En casa hemos optado por volver a leer Cien años de soledad, de Gabriel García Márquez, antes de emprender la tarea de verla en Netflix como están haciendo tantas personas en el mundo, aprovechando las fiestas decembrinas. No sé qué impresión vaya a provocarme la versión fílmica de la entrañable novela, sé que ha generado comentarios encontrados, pero, de entrada, agradezco el pretexto que me ha dado para leerla de nuevo.
El paso por estas páginas me ha llevado a entender mejor la respuesta que muchos escritores veteranos suelen ofrecer a la pregunta sobre el tipo de lecturas que hacen en sus años postreros. “No leo, releo lo que leí años antes”, dicen, palabras más palabras menos.
Un observador joven y malicioso podría atribuir tal inclinación al incipiente alzhéimer que llevaría a leer como si fuera nuevo un texto por el que ya pasaron años antes. Pero creo que son otras las razones. Una, la obvia noción de que la fecha de caducidad se aproxima y las horas de lectura ya no son inconmensurables, provoca una mayor exigencia sobre la calidad de la literatura en la que invertimos el tiempo. A los treinta o cuarenta años podemos darnos el lujo de explorar, de consumir novelas buenas, malas y regulares.
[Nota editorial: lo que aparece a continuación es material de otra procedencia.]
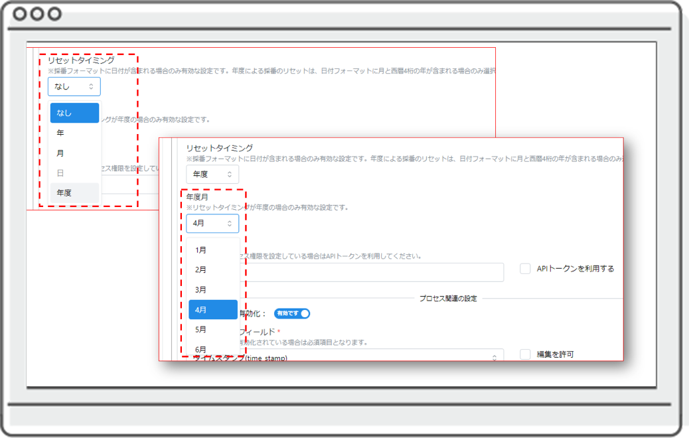Expand the 4月 fiscal month dropdown
689x438 pixels.
(212, 224)
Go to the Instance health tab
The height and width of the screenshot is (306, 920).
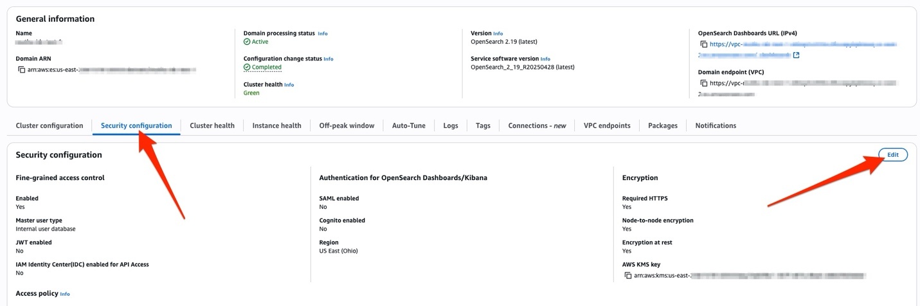[x=276, y=126]
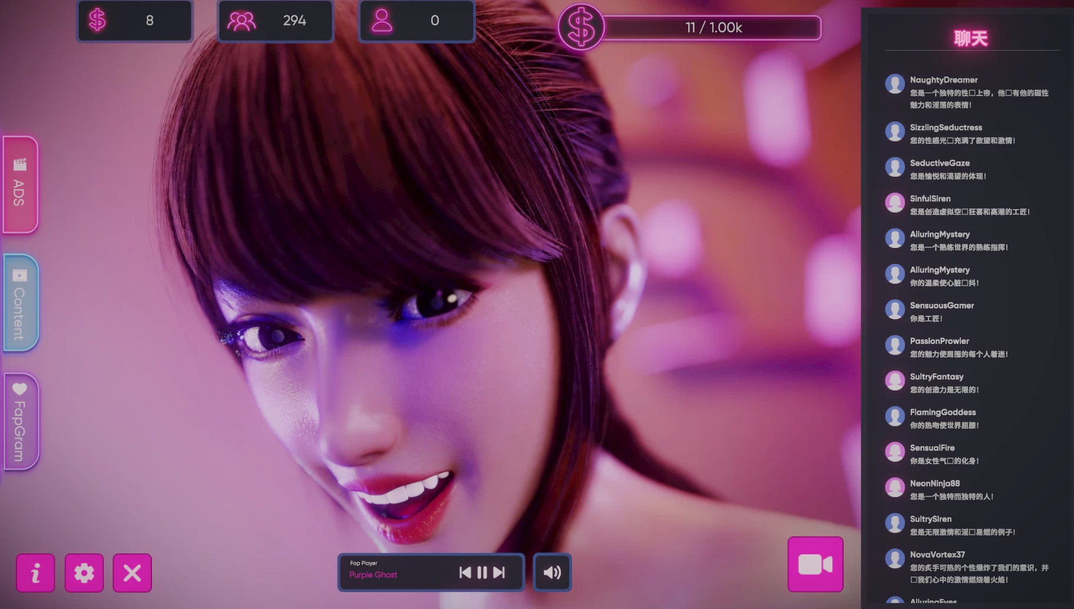The image size is (1074, 609).
Task: Click the 11 / 1.00k progress bar
Action: coord(713,28)
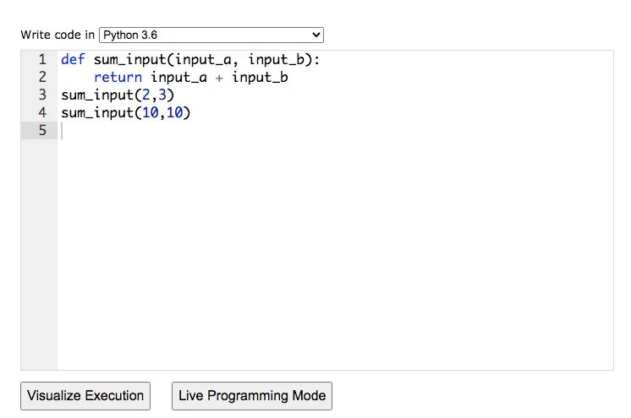Open the Python 3.6 language dropdown
The width and height of the screenshot is (631, 418).
tap(211, 35)
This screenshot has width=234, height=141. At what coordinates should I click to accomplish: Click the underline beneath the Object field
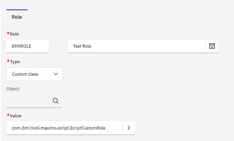pyautogui.click(x=34, y=108)
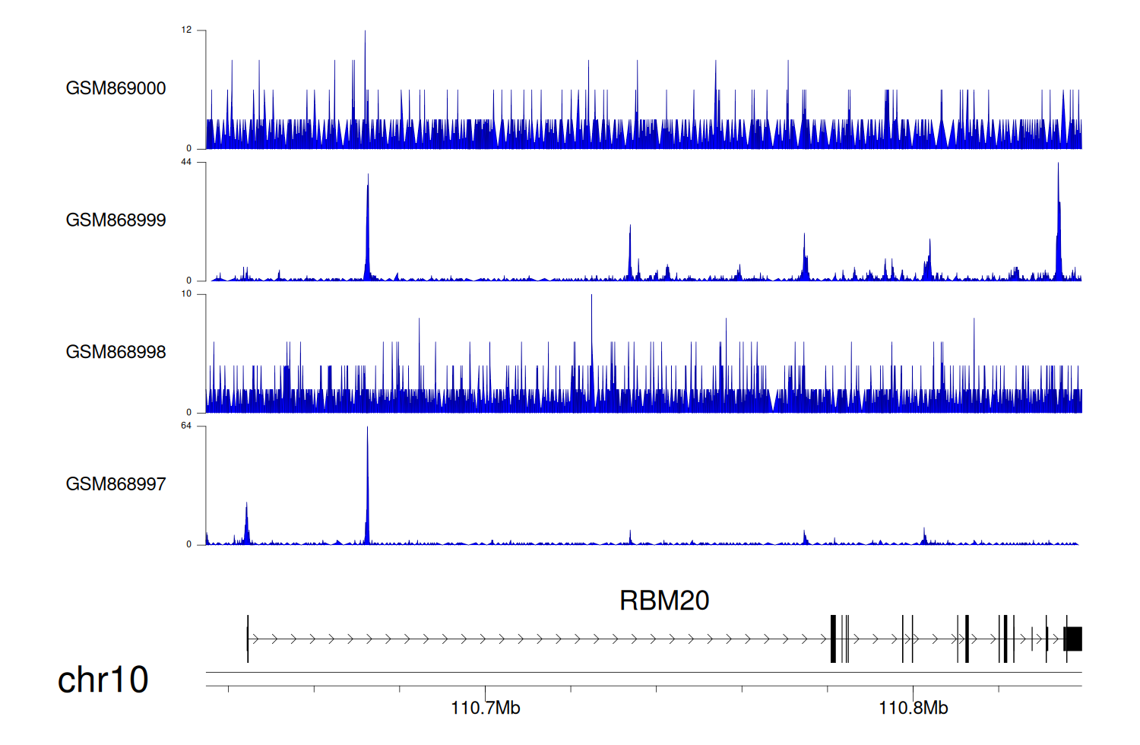
Task: Select the first exon of RBM20 gene
Action: pos(248,639)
Con la vista cansada y la exigencia que impone un gusto que mal que bien se ha refinado, en cambio, las inconsistencias de la experimentación son prohibitivas.
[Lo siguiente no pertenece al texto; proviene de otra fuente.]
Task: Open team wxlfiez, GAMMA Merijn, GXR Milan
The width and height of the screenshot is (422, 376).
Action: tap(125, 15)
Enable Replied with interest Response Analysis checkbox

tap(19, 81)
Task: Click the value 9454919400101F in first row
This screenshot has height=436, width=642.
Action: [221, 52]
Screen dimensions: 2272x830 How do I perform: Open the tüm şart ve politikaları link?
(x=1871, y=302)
Por lo menos esa es una de las explicaciones que encuentro a que autores como Philip Roth, Paul Auster o, para el caso, el propio García Márquez, entre otros muchos, hayan preferido dedicar sus últimos años a lecturas de Dickens, Faulkner, Cervantes, Shakespeare y compañía, y muy poco a las novedades del día o a los recién galardonados.
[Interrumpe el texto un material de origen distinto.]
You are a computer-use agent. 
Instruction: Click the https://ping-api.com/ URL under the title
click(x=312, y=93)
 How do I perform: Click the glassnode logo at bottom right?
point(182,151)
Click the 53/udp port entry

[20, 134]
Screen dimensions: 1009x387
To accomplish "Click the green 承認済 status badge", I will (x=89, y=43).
La otra razón para hacerlo así acabo de experimentarla. Leí Cien años de soledad hace más de cuarenta años y si bien, de alguna manera Macondo o lo que Aureliano Buendía recordaría frente al pelotón de fusilamiento forman parte de los referentes culturales, con sus muchas citas sobre el realismo mágico, no había vuelto a recorrer los infinitos recovecos de toda esta historia. Lo que me jaloneó ahora no fue el apetito por los vaivenes de la fortuna de una familia atrapada en la imaginación de El Gabo, como le llamaban sus amigos. No era el desenlace de la última aventura de Aureliano Buendía lo que me llevaba a cambiar con avidez la página, como había sido el caso en mi primera lectura. Lo que experimenté ahora fue el hondo placer que ofrece recorrer una de las mejores prosas que se hayan escrito en nuestro idioma. Un deleite que no se desgasta, aunque sepamos que alguna vez ya lo habíamos experimentado (o quizá ni eso, porque ninguna lectura es la misma).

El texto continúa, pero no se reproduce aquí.